Assignment 2

Exercise 1 (15 points)

Suppose we collect data for a group of students in a statistics class with variables \(X_1\) = hours studied, \(X_2\) = undergrad GPA, and \(Y\) = receive an A. We fit a logistic regression and produce estimated coefficient, \(\hat{\beta}_0=-6\), \(\hat{\beta}_1=0.05\), \(\hat{\beta}_2=1\).

  1. Estimate the probability that a student who studies for 40 hours and has an undergrad GPA of \(3.5\) gets an A in the class.
  2. How many hours would that student in part (a) need to study to have a 50% chance of getting an A in the class?

Exercise 2 (10 points)

Suppose that we take a data set, divide it into equally-sized training and test sets, and then try out two different classification procedures. First, we use logistic regression and get an error rate of 20% on the training data and 30% on the test data. Next, we use 1-nearest neighbors (i.e. \(K = 1\)) and get an average error rate (averaged over both test and training data sets) of 18%. Based on these results, which method should we prefer to use for classification of new observations? Why?

Exercise 3 (15 points)

You will in this exercise examine the differences between LDA and QDA.

  1. If the Bayes decision boundary is linear, do we expect LDA or QDA to perform better on the training set? On the test set?
  2. If the Bayes decision boundary is non-linear, do we expect LDA or QDA to perform better on the training set? On the test set?
  3. In general, as the sample size \(n\) increases, do we expect the test prediction accuracy or QDA relative to LDA to improve, decline, or be unchanged? Why?
  4. True or False: Even if the Bayes decision boundary for a given problem is linear, we will probably achieve a superior test error rate using QDA rather than LDA because QDA is flexible enough to model a linear decision boundary. Justify your answer.

Exercise 4 (20 points)

In this exercise, we will explore a data set about cars called auto which you can find here.

The data set contains 1 factor variable and 6 numeric variables. The factor variable mpg has two levels high and low indicating whether the car has a high or low miles per gallon. We will in this exercise investigate if we are able to use a logistic regression classifier to predict if a car has high or low mpg from the other variables.

  1. Read in the data and create a test-train rsplit object of auto using initial_split(). Use default arguments for initial_split().

  2. Create the training and testing data set with training() and testing() respectively.

  3. Fit a logistic regression model using logistic_reg(). Use all the 6 numeric variables as predictors (a formula shorthand is to write mpg ~ . where . means everything. Remember to fit the model only using the training data set.

  4. Inspect the model with summary() and tidy(). Which of the variables are significant?

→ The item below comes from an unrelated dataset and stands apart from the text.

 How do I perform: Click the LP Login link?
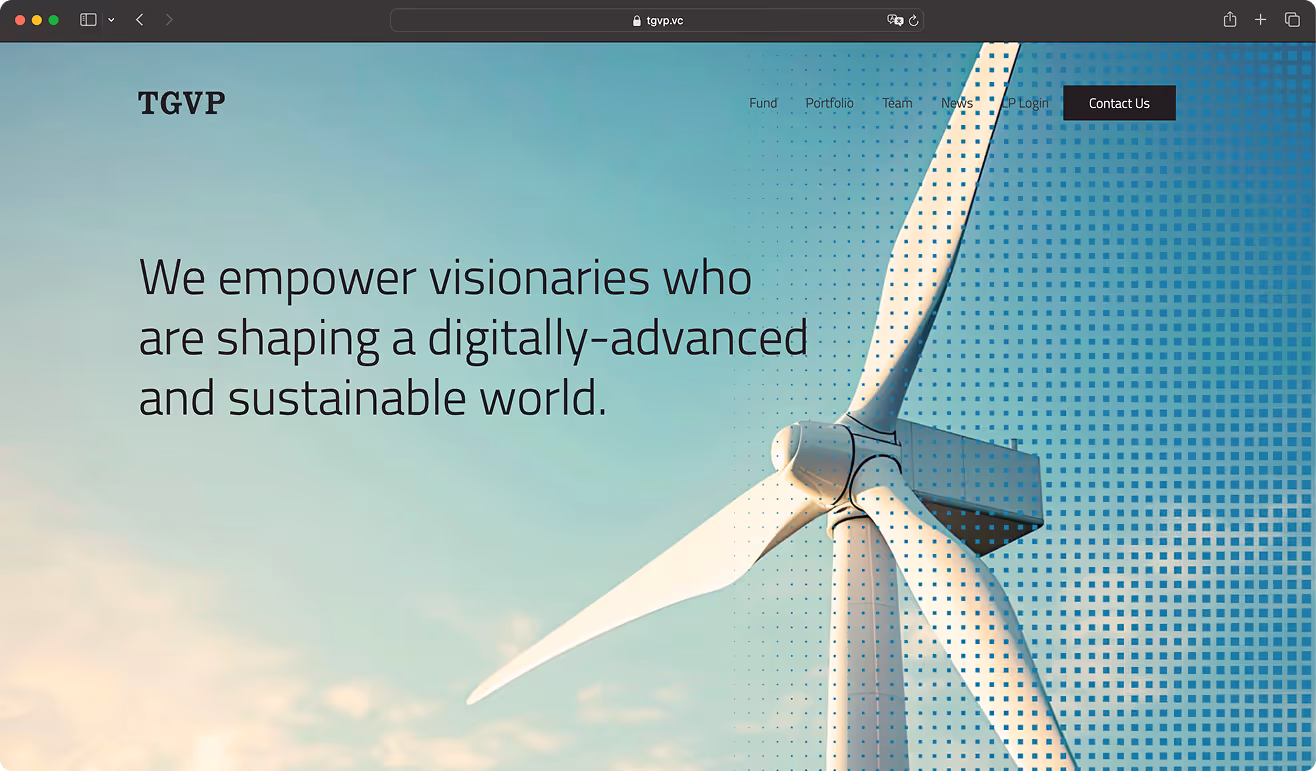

  5. Predict values for the training data set and save them as training_pred.

  6. Use the following code to calculate the training accuracy

bind_cols(
  training_pred,
  auto_training
) %>%
  accuracy(truth = mpg, estimate = .pred_class)

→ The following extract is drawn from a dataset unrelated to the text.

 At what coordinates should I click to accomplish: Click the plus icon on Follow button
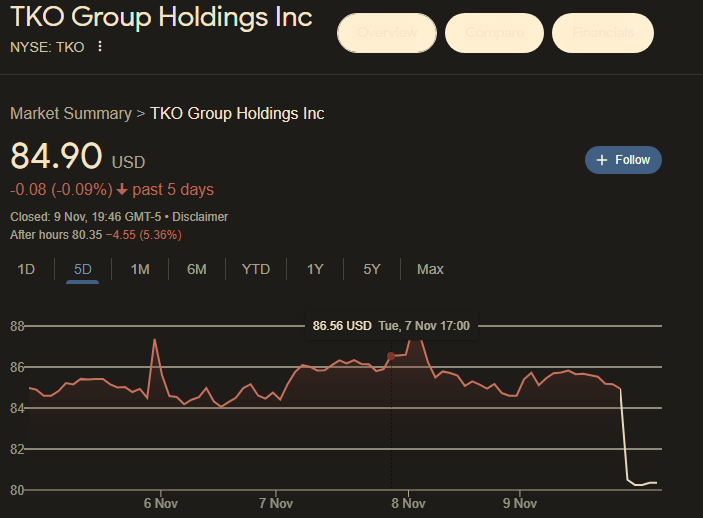point(602,160)
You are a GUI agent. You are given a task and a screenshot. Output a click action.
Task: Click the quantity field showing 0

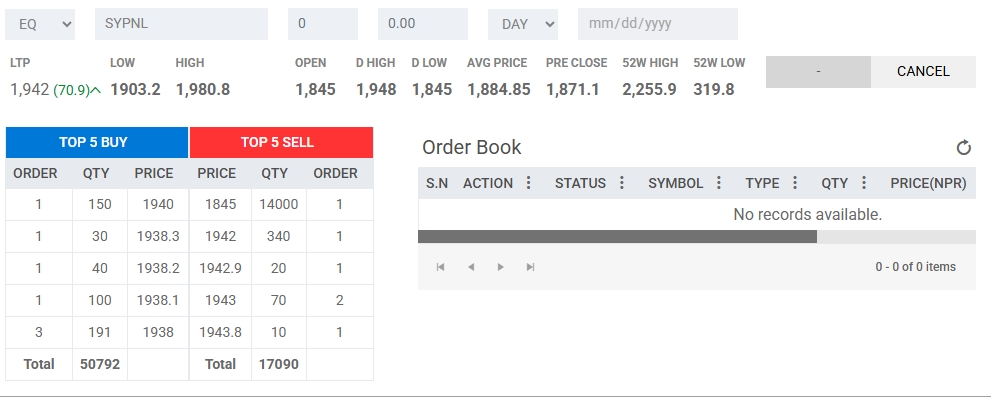point(323,24)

(auto_training should be renamed to match your training data set if needed.)

  1. Predict values for the testing data set and use the above code to calculate the testing accuracy. Compare.

Execise 5 (20 points)

This exercise should be answered using the Weekly data set, which is part of the LSLR package. If you don’t have it installed already you can install it with

Installing ISLR [1.2] ...
    OK [linked cache]

To load the data set run the following code

library(ISLR)
data("Weekly")

This data is similar in nature to the Smarket data from chapter 4’s lab, it contains 1089 weekly returns for 21 years, from the beginning of 1990 to the end of 2010.

  1. Produce some numerical and graphical summaries of the data. Does there appear to be any patterns?

  2. Use the whole data set to perform a logistic regression (with logistic_reg()) with Direction as the response and the five lag variables plus Volume as predictors. Use the summary() (remember to do summary(model_fit$fit)) function to print the results. Do any of the predictors appear to be statistically significant? if so, which ones?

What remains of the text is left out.